PROBLEM:
Restate exactly, and only, the lines spanning from the one with "The height and width of the screenshot is (864, 1536)." to the end of the records below.

MATERIAL FOR THE TASK below:

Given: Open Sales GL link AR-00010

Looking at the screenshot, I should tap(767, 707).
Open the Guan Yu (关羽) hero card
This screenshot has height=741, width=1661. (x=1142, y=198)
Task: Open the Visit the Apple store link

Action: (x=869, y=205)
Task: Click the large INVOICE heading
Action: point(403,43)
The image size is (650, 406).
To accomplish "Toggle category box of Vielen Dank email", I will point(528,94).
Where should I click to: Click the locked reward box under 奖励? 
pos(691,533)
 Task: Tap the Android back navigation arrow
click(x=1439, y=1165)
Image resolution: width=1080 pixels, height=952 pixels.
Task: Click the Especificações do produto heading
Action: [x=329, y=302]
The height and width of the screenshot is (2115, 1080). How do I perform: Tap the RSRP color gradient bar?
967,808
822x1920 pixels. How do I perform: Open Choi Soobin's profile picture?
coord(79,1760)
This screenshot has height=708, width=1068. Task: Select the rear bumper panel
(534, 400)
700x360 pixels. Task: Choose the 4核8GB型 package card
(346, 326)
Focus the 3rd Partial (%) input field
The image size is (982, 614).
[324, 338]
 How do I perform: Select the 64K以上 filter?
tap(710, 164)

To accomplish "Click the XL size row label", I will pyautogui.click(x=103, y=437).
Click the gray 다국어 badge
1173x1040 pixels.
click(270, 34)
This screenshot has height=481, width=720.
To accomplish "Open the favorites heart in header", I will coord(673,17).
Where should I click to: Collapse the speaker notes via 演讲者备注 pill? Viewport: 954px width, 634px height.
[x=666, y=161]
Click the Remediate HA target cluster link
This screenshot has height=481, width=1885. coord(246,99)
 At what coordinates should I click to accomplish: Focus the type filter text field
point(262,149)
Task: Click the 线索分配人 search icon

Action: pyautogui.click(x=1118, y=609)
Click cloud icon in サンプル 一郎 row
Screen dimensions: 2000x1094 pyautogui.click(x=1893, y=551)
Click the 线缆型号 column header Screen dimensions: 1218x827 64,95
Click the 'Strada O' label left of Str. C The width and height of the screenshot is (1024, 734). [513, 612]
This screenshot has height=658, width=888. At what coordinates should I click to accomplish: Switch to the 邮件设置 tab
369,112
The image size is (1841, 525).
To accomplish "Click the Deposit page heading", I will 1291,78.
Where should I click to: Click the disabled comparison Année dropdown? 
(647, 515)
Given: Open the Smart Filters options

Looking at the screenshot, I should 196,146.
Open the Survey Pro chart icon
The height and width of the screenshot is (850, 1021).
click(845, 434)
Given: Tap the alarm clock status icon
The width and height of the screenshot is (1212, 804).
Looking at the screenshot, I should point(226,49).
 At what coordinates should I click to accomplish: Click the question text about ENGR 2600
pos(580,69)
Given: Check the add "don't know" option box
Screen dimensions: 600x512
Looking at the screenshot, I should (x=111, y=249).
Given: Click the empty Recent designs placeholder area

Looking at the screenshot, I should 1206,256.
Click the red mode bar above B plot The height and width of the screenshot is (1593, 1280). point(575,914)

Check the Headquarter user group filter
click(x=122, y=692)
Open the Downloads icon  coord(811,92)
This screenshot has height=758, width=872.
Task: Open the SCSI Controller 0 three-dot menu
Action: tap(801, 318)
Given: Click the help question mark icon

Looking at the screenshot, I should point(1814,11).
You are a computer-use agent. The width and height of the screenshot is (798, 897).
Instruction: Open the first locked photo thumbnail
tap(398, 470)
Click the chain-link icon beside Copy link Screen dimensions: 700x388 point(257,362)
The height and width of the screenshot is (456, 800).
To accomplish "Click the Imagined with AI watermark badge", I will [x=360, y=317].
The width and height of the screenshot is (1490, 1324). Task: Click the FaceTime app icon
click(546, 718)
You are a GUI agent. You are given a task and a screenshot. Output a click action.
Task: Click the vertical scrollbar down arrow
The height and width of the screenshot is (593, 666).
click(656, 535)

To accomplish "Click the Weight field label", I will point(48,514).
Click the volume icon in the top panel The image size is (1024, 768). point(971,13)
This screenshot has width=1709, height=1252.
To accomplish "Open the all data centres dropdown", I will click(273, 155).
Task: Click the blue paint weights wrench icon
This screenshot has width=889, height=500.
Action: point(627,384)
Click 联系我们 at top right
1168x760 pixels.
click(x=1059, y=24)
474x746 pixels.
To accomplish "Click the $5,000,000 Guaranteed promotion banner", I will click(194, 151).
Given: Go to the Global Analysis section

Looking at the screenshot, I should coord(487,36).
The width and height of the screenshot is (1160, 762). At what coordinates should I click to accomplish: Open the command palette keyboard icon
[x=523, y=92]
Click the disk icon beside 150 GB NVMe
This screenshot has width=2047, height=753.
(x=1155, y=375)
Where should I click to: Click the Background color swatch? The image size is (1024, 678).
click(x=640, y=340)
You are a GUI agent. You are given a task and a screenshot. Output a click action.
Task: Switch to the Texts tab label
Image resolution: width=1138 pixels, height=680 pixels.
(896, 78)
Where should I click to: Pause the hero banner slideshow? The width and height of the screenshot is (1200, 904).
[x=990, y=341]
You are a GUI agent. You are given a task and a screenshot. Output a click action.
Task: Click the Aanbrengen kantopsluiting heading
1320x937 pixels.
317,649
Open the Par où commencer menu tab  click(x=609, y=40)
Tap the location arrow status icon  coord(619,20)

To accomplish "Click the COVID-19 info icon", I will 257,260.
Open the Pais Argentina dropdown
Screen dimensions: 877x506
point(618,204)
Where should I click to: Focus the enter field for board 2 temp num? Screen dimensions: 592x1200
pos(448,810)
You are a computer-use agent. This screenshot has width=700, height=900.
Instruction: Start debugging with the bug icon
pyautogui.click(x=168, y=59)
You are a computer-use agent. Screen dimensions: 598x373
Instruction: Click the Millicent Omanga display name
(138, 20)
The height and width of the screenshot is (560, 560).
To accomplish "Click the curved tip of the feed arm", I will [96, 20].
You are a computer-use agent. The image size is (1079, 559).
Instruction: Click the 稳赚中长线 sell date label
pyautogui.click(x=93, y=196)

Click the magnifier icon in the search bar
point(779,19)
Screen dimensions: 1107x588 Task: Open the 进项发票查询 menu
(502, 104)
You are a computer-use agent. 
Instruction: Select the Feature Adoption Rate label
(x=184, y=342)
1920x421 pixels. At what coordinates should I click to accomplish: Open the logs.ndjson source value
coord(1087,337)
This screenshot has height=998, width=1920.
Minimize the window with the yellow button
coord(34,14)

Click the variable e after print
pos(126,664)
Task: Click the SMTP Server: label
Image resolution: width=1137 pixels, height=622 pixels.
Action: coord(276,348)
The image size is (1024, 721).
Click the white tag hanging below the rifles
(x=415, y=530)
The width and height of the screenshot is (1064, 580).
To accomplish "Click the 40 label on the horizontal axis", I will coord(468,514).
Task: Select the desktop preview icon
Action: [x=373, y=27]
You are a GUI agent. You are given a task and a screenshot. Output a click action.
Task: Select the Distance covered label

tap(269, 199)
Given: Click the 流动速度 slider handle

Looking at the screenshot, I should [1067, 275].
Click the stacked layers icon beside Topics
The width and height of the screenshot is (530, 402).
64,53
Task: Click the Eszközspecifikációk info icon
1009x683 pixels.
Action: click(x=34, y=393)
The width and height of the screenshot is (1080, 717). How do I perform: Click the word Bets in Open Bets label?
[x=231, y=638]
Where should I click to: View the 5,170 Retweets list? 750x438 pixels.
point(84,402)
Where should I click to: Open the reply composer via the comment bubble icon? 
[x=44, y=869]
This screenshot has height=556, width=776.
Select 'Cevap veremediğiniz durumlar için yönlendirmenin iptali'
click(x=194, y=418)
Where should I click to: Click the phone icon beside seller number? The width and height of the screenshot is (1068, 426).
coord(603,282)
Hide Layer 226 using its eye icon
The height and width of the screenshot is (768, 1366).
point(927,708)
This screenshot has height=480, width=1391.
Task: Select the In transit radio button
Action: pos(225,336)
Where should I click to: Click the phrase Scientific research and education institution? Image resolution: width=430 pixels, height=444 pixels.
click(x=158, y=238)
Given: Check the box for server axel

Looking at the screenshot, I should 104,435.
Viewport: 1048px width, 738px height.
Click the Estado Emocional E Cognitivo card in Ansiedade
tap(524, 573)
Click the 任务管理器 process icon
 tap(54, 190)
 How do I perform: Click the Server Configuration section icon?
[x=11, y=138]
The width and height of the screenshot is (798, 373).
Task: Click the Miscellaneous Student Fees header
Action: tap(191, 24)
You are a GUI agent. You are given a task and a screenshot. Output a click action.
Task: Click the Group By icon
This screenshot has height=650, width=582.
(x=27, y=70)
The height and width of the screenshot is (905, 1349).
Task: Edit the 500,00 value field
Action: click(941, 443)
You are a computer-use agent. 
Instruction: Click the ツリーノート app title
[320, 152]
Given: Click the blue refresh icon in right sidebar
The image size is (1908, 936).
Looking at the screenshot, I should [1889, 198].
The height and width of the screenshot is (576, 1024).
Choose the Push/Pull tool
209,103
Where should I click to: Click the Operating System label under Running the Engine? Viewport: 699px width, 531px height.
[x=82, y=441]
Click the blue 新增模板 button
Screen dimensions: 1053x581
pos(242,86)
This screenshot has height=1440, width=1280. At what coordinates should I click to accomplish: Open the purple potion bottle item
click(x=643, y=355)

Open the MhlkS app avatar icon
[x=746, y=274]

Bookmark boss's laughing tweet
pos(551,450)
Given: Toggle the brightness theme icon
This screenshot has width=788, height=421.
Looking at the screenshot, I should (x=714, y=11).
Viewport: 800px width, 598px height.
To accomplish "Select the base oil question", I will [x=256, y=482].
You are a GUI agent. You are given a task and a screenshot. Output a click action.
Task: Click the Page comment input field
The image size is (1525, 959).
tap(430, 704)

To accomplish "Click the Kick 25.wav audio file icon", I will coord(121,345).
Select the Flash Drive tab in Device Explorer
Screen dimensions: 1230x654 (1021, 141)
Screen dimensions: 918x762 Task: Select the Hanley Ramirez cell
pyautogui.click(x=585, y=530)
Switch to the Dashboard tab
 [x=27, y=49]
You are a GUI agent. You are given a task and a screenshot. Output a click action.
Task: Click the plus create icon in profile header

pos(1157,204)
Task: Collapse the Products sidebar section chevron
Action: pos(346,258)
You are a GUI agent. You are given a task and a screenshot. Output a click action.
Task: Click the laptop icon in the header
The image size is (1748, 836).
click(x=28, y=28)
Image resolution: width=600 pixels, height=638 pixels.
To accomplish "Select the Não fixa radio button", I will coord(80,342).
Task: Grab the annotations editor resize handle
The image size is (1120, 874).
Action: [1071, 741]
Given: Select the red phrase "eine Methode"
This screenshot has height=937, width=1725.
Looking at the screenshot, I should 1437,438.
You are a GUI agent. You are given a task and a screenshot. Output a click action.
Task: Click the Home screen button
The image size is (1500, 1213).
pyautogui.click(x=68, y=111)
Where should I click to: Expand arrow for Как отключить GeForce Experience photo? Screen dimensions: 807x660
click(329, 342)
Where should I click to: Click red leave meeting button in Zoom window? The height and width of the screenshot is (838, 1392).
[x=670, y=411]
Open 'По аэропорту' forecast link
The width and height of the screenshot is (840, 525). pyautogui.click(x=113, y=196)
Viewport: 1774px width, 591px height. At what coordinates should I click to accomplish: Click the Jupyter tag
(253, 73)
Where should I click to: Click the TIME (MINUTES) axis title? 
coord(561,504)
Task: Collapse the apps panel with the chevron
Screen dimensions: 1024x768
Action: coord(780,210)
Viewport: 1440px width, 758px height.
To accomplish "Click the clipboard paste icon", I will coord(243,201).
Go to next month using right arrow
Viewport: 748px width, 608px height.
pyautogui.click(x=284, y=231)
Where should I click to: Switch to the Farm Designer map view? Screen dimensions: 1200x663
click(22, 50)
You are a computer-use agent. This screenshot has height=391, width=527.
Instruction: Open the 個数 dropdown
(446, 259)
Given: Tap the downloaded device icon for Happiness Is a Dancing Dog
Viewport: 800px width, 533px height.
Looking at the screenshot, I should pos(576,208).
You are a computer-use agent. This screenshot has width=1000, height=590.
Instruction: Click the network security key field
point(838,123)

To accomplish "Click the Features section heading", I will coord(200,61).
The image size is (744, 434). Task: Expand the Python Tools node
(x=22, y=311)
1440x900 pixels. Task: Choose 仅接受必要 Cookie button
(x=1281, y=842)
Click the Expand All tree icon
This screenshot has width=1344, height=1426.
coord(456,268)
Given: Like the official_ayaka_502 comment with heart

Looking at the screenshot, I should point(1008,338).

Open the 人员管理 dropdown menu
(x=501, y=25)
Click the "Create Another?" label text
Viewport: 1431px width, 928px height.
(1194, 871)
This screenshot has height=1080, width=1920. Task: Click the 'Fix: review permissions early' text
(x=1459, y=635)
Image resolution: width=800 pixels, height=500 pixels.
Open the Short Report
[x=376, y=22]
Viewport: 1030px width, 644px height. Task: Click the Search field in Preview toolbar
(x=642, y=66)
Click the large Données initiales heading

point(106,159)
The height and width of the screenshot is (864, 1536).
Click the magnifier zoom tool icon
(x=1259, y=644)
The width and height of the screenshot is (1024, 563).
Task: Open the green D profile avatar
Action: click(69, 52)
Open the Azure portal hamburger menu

End of MATERIAL FOR THE TASK.

EXERCISE ANSWER:
The height and width of the screenshot is (864, 1536).
Click the magnifier zoom tool icon
(x=1259, y=644)
The width and height of the screenshot is (1024, 563).
Task: Open the green D profile avatar
Action: click(69, 52)
Open the Azure portal hamburger menu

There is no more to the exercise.